SAR Interfaces 2001

Ian Turton
Centre for Computational Geography
University of Leeds
Leeds, LS2 9JT
ian@geog.leeds.ac.uk

Background

A major UK census milestone was reached in 1993 with the release of Britain's first ever, official, sample of anonymised census microdata. In fact this amounts to a 3% sample of the 1991 census being released in anonymous form, without any names and addresses and only coded to large geographical areas. This followed almost a decade of discussion and debate about the content, need and confidentiality aspects of possible microdata from the census.

Turton and Openshaw (1995) agree with Marsh (1993) when she summarised the advantages of the SAR as follows ``In the final analysis, however, the value of the SAR lies in the fact that, in contrast to tabulations produced by the Census Offices, we do not have to plan in advance all the useful ways in which the data can be presented. ...Almost every census user will have experienced the frustration of finding that the table they required was slightly different from the one they in the end had to use.'' (p297). This is a slight exaggeration. Nevertheless it is the historically relatively small number of essentially non-spatial census users who will probably benefit most from the SARs, indeed this group may well be instrumental in opening up the census data resource to a broader social science constituency [Openshaw 1994].

Lessons from 1991

The SAR is a big dataset, though not massive by modern standards. The original SAR data files amount to 126 Megabytes (79Mb for the 2% sample of individuals and 47Mb for the 1% sample of households). If the data are loaded for SPSS then the system files amount to 93Mb and for SAS then the system files go up to 176Mb.

The original intent in 1991 was to load the SAR data files on to a large mainframe at Manchester Computing Centre (MCC) to provide a table output service for users using the same relational database package (model 204) as used by the UK census agencies in processing the 1991 census. Indeed, the Census Microdata Unit at the University of Manchester was established in 1992 to provide three sorts of dissemination service relating to the SARs:

  1. an online service, available over a network using database software such as SIR and Quanvert and statistical packages such as SPSS and SAS;
  2. distribution of the raw SAR data; and
  3. a customised tabulation service.

#### GIVEN MATERIAL:
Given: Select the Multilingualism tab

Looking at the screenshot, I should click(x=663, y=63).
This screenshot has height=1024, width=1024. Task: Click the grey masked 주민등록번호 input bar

#### WRITTEN TASKS:
1. From the SAR interfaces paper, copy everything from "The original intent" down to "customised tabulation service.".
2. Answer these from the SAR interfaces paper:
(a) What share of the 1991 census was released in anonymous form?
(b) How large do the system files become when the data are loaded for SAS?
(c) In what year was the Census Microdata Unit at the University of Manchester established?
3. Please continue the SAR interfaces paper from where it stops.

#### ANSWERS TO THE PROBLEMS:
1.
The original intent in 1991 was to load the SAR data files on to a large mainframe at Manchester Computing Centre (MCC) to provide a table output service for users using the same relational database package (model 204) as used by the UK census agencies in processing the 1991 census. Indeed, the Census Microdata Unit at the University of Manchester was established in 1992 to provide three sorts of dissemination service relating to the SARs:

  1. an online service, available over a network using database software such as SIR and Quanvert and statistical packages such as SPSS and SAS;
  2. distribution of the raw SAR data; and
  3. a customised tabulation service.

2.
(a) 3%
(b) 176Mb
(c) 1992

3.
Turton and Openshaw (1995) describe a fourth diffusion and dissemination path that was developed by an ESRC research project (1992-94). The idea was to develop portable data access software designed for use with the SAR and which can be ftp'ed over JANET to any unix workstation with sufficient disc space. The aim was to provide an alternative standard means of accessing and using the SAR that was likely to become increasingly relevant during the 1990s. Indeed the continued fall in cost of workstation hardware emphasised the importance of storing the SAR data in a form suitable for a unix workstation and a PC environment. This provided academics (and others who buy the data) with a very different access path, one based on the distribution of the SAR data with associated specialist software designed to allow both expert and non-expert users to easily and quickly obtain maximum benefit from the SAR datasets. Indeed, it was thought likely that both experienced and enthusiastic SAR users would increasingly want the SAR data available on their local unix and PC systems and that they would find specially developed SAR relevant software of considerable practical assistance, to complement the widely available general purpose statistical packages.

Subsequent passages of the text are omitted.